TASK INPUT section start

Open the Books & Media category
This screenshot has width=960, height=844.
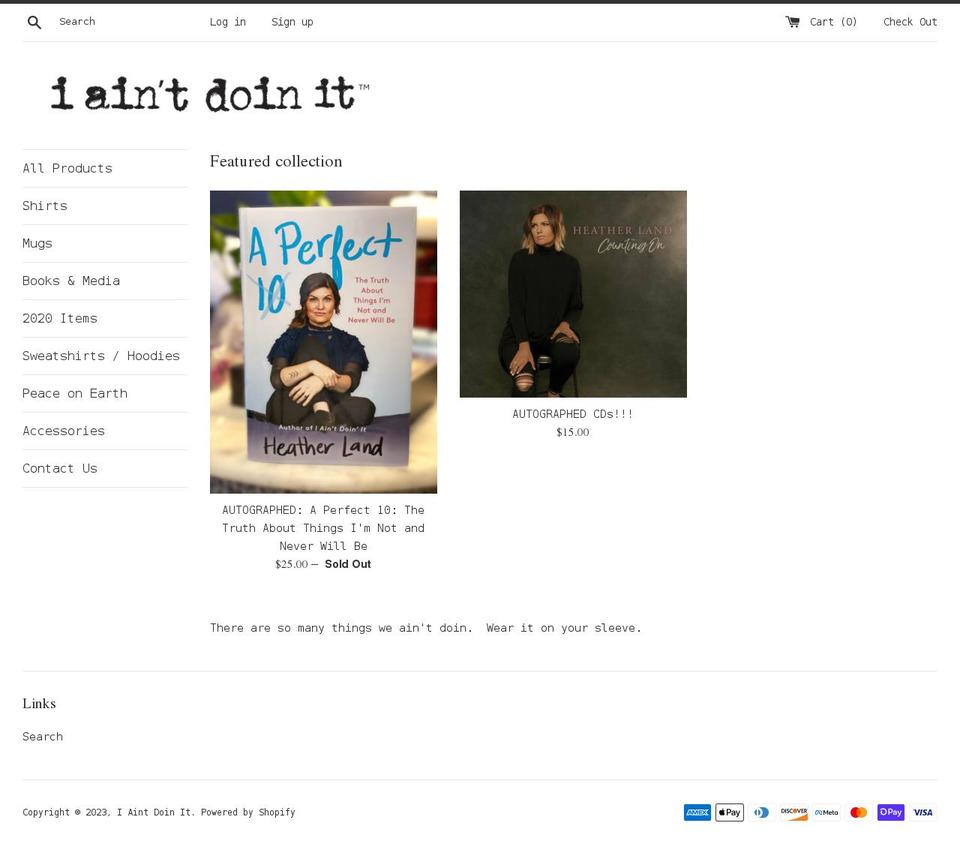(x=71, y=280)
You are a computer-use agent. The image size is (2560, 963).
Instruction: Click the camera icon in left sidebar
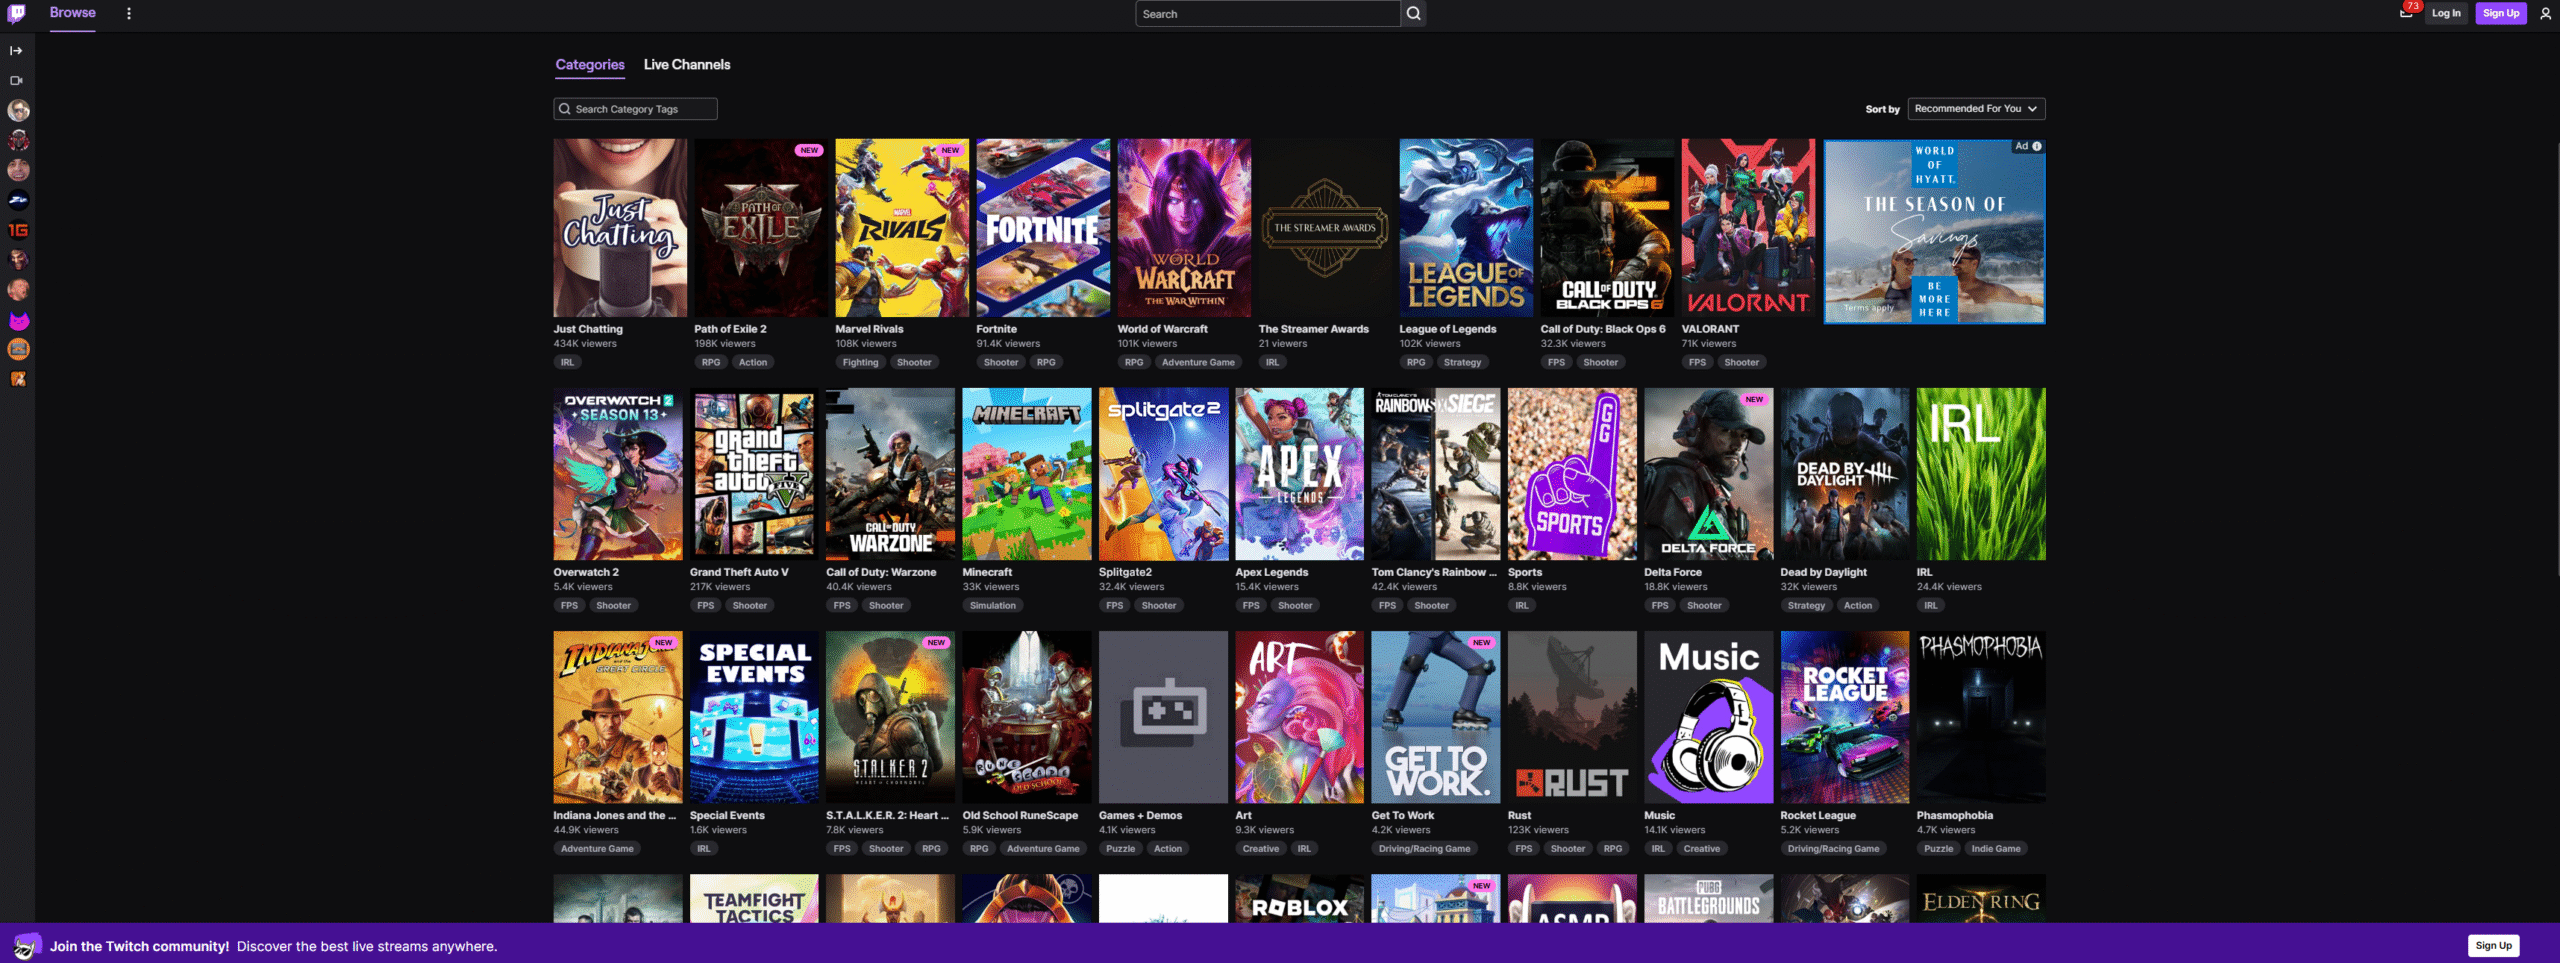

TASK INPUT section end

#### EXERCISE INSTRUCTIONS:
The entries above are to be copied exactly, with every picture left out.

#### RESPONSE AREA:
Open the Books & Media category
This screenshot has width=960, height=844.
(x=71, y=280)
You are a computer-use agent. The image size is (2560, 963).
Instruction: Click the camera icon in left sidebar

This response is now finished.